:: DOCUMENT EXCERPT ::

October is upon us and this month we would like to focus on senior pets and senior pet health care. During the month of October we are focusing on our senior blood work which includes urinalysis, full blood work, and a thyroid panel. During the month of October, we are offering a 10% discount on our Senior Wellness blood work. The following information is from the AAHA website explaining the importance of senior blood work.

Thanks to advances in veterinary medicine, pets are living longer than ever before. However with this increased lifespan comes an increase in the types of ailments that can afflict senior pets. As pets reach the golden years, there are a variety of conditions and diseases that they can face, including weight and mobility changes; osteoarthritis; kidney, heart, and liver disease; tumors and cancers; hormone disorders such as diabetes and thyroid imbalance; and many others. Just as the health care needs of humans change as we age, the same applies to pets. It’s critical for pet owners to work closely with their veterinarian to devise a health plan that is best for their senior pet.

:::
:: RECORDS ::

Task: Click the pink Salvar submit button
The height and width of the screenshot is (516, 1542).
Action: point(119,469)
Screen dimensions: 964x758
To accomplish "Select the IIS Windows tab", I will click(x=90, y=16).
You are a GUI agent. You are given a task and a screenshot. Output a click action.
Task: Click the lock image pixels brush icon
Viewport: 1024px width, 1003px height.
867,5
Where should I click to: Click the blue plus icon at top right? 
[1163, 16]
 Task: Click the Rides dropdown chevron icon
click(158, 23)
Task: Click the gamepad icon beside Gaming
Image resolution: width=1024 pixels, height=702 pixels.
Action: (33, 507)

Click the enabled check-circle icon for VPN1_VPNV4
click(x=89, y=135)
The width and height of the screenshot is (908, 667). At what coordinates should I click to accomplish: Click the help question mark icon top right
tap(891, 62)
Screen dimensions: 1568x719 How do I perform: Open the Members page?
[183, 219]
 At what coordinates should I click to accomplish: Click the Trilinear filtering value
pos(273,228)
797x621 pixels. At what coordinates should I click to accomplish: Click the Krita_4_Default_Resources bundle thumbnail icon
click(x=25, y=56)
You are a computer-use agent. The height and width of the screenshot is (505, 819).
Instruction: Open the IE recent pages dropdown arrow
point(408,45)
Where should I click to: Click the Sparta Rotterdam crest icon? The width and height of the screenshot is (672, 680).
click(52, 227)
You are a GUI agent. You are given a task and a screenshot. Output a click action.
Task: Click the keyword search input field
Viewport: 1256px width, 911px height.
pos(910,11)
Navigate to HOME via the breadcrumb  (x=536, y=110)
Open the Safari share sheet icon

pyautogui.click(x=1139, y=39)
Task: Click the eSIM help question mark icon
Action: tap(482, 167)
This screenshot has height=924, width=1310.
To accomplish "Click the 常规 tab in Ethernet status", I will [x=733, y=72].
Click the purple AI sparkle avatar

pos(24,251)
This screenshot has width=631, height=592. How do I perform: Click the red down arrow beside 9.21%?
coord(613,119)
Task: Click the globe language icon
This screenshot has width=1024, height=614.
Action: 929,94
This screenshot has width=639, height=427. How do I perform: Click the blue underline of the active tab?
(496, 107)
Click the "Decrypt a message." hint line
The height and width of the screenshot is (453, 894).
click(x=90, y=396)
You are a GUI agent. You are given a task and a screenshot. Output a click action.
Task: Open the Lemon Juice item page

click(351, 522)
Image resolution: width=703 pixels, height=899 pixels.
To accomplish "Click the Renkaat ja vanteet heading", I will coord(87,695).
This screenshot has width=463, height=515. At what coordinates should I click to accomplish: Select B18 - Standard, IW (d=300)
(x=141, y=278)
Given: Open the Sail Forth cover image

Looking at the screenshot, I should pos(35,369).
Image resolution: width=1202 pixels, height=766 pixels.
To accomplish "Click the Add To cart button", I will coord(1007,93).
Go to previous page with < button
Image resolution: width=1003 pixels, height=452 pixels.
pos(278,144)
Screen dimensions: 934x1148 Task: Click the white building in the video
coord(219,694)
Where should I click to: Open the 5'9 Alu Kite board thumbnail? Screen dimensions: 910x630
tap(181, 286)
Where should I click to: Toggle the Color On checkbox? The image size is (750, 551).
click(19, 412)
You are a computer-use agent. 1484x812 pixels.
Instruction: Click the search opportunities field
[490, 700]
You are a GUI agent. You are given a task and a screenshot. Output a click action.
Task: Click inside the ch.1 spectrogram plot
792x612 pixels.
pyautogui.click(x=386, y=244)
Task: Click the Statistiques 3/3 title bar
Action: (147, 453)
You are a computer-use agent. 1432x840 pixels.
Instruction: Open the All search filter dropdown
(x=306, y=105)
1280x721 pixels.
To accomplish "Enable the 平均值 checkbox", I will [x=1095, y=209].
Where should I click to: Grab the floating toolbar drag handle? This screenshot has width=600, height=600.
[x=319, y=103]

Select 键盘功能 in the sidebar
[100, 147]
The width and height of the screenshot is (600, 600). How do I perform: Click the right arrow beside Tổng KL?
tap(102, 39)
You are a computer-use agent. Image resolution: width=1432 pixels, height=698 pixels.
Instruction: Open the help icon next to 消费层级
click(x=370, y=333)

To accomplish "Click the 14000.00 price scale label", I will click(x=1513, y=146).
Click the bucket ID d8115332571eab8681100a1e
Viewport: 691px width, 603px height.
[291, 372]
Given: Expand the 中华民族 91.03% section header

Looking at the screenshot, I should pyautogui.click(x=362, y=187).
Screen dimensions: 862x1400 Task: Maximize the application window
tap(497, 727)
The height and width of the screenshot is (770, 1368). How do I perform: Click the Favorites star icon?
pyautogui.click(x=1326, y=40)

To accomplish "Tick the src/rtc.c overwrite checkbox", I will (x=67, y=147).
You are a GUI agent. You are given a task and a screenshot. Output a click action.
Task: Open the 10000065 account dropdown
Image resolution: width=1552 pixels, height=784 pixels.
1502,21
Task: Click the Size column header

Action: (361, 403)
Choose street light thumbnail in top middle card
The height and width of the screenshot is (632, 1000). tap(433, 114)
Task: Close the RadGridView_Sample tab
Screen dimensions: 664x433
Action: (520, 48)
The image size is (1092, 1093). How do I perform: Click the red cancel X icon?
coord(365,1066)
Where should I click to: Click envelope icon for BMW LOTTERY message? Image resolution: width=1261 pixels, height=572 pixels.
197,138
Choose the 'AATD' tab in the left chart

:::

> **LIST OF TASKS**:
a. List the tests that the senior pet care text says are included in the senior blood work.
b. From the senior pet care text, duplicate the passage starting at "Thanks to advances" and ending at "their senior pet.".

> **SOLUTION LIST**:
a.
urinalysis
full blood work
thyroid panel

b.
Thanks to advances in veterinary medicine, pets are living longer than ever before. However with this increased lifespan comes an increase in the types of ailments that can afflict senior pets. As pets reach the golden years, there are a variety of conditions and diseases that they can face, including weight and mobility changes; osteoarthritis; kidney, heart, and liver disease; tumors and cancers; hormone disorders such as diabetes and thyroid imbalance; and many others. Just as the health care needs of humans change as we age, the same applies to pets. It’s critical for pet owners to work closely with their veterinarian to devise a health plan that is best for their senior pet.